You learn a lot through failure. All the companies that innovate celebrate failure because you learn a lot, but it’s got to do be done in a controlled way. It’s very important to go through these learning cycles and, as you go through these learning cycles, build a much more appropriate and grounded solution at the end of the day. As opposed to thinking you know what the problem is, defining a solution, spending four years implementing it and at the end discovering that it’s not the right solution.
Inwenkwezi Seconday School designed by Noero Wolff. Photo by Dave Southwood
It’s a brave approach, but also very risky for the mayor. Do you think that voters and citizens will appreciate and forgive failure as part of an innovation cycle?
Moderating the expectations of the citizens is going to be one of the biggest challenges. If we can turn the perception of the municipality to one of being innovative, the citizens will embrace it. It will make mistakes because that is part of the innovation process but understanding, reflecting on and admitting mistakes is all part of the design process as opposed to trying to shovel things under the carpet to hide the perceived failures.
The critical achievement for me will be to create an awareness of design and that design can add value. It’s quite an abstract concept to say that design adds value because it will add value differently to you and to me. It’s not just a better signage system, bus shelter or mobile phone. Those are the tangible artifacts, but design goes right up to the systems level of processes and service design, which is about the experience of a customer. Within a city environment, it could be the experience of paying your rates including the information that is given to you, the call centers, the backend system, the way the form is laid out etc. Service design is big in the banking sector, but in a city’s case it can extend as far as service delivery in terms of sanitation and water, for instance.

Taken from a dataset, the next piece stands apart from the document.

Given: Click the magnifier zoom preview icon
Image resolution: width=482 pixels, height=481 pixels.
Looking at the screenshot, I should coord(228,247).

What’s also important in terms of managing their expectations is in using a participatory design process. It is a difficult process and involves listening to all the stakeholders to get an understanding of what they want to get out of this. So you may have five or six stakeholders each with a different requirement, but that’s the challenge for the designer—how do you create a solution that addresses all these? If it’s not going to address all of them, then it’s about going through a process to see how we can accommodate or come up with a appropriate solution that suits the system and then iterating through design thinking.